* **Required action**
Go to the line holding "Viewport: 1538px width, 698px" in the data below. Return it and each line after it through the last, exactly, and skip the pictures.

Top of Entries shown

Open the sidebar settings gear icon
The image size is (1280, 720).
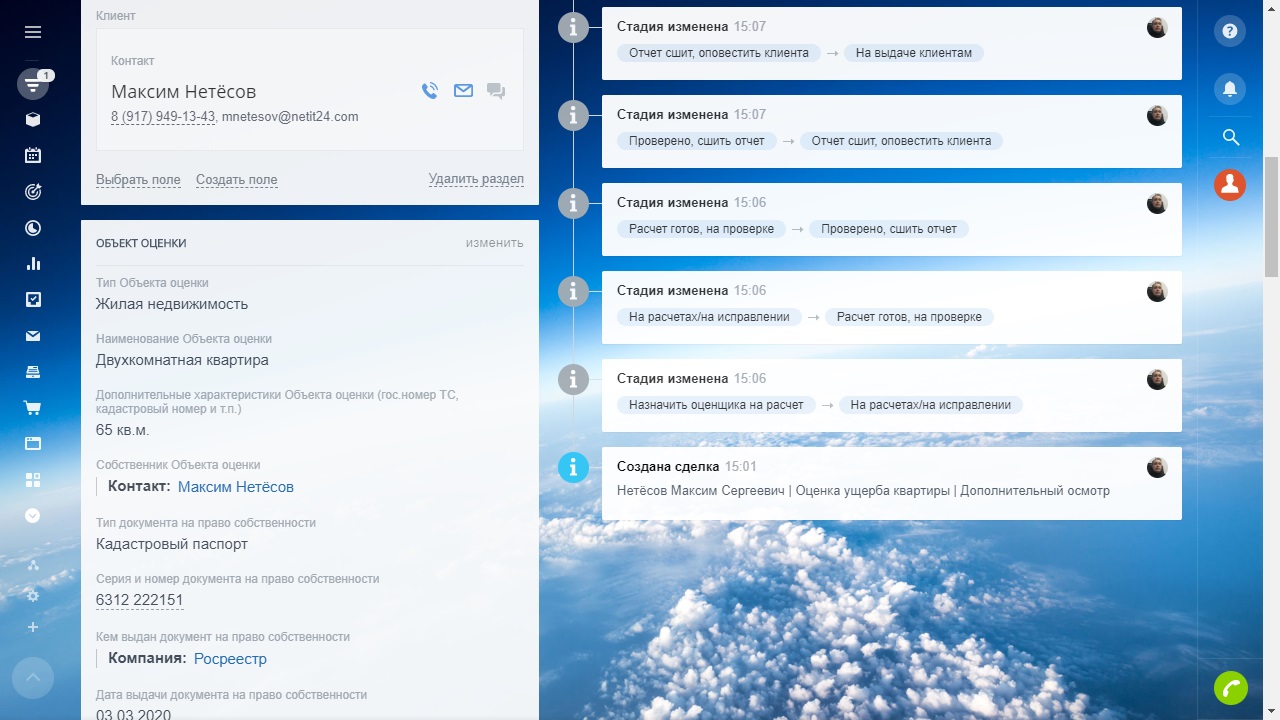point(33,595)
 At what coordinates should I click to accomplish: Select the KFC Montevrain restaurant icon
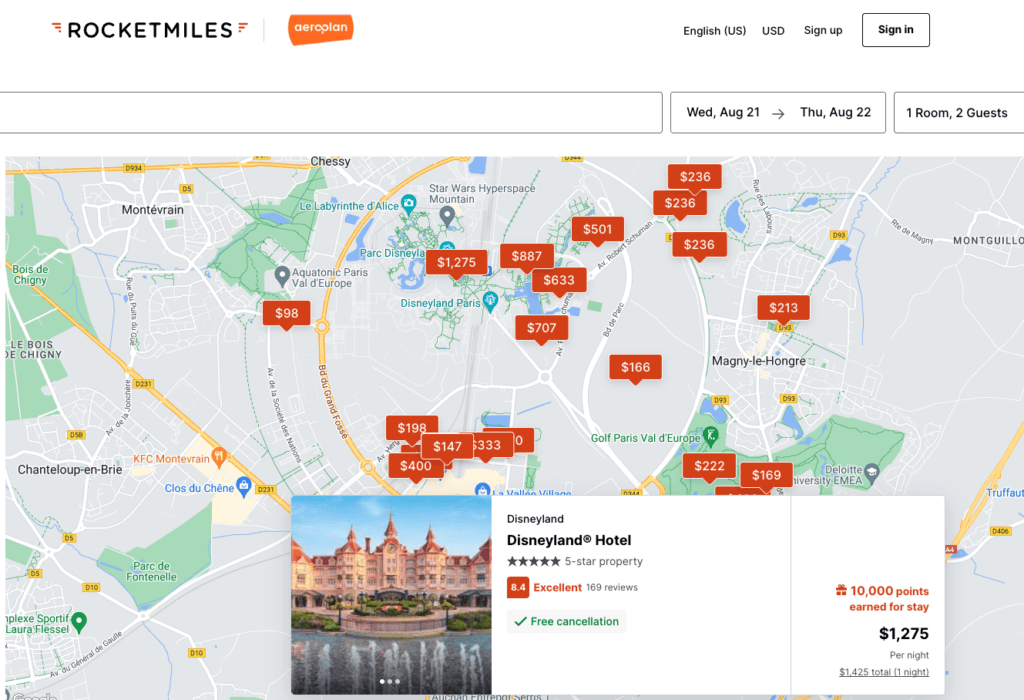(x=218, y=458)
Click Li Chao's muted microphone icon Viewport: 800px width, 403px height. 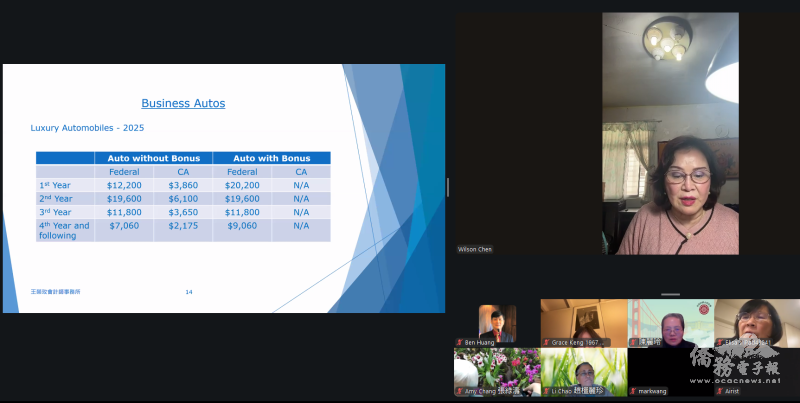546,390
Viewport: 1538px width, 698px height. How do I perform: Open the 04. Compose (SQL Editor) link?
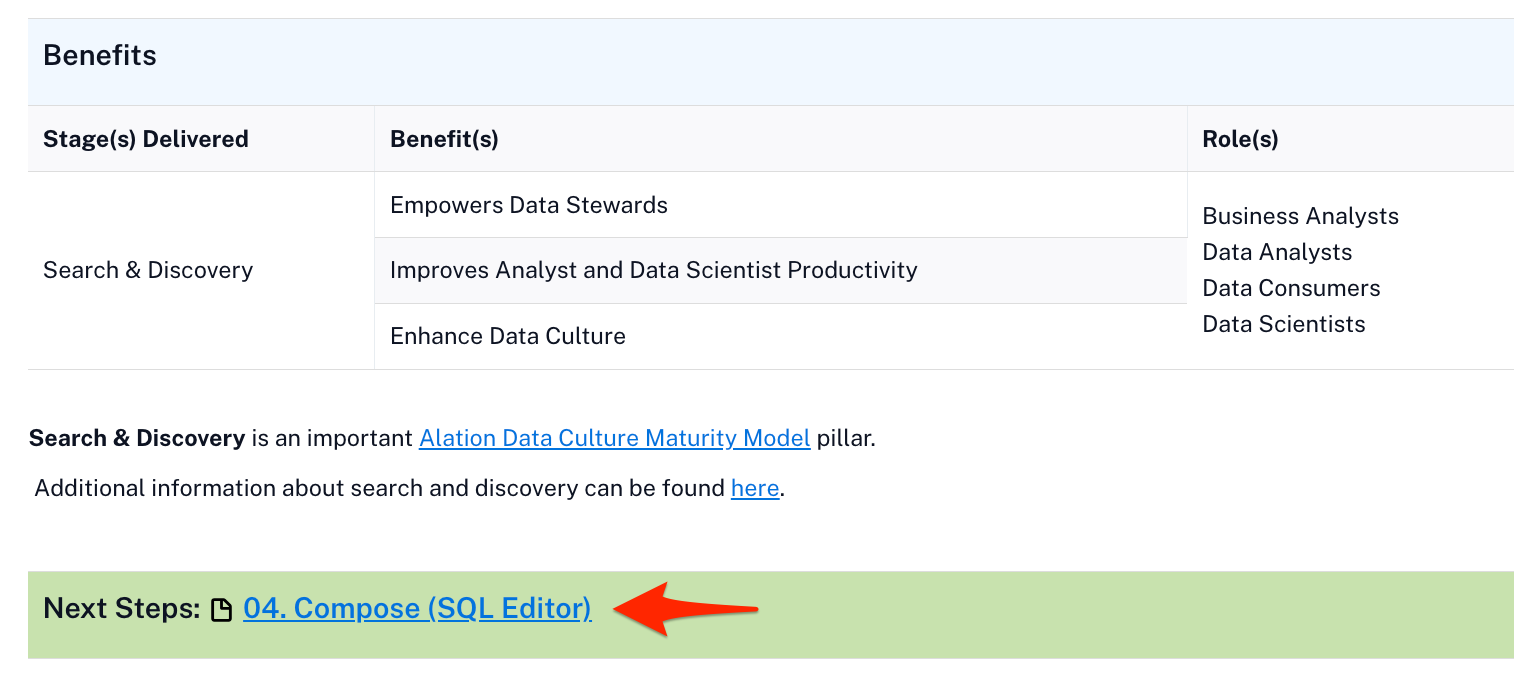[417, 609]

Bottom of Entries shown

* **Answer section**
Viewport: 1538px width, 698px height. How do I perform: Open the 04. Compose (SQL Editor) link?
[417, 609]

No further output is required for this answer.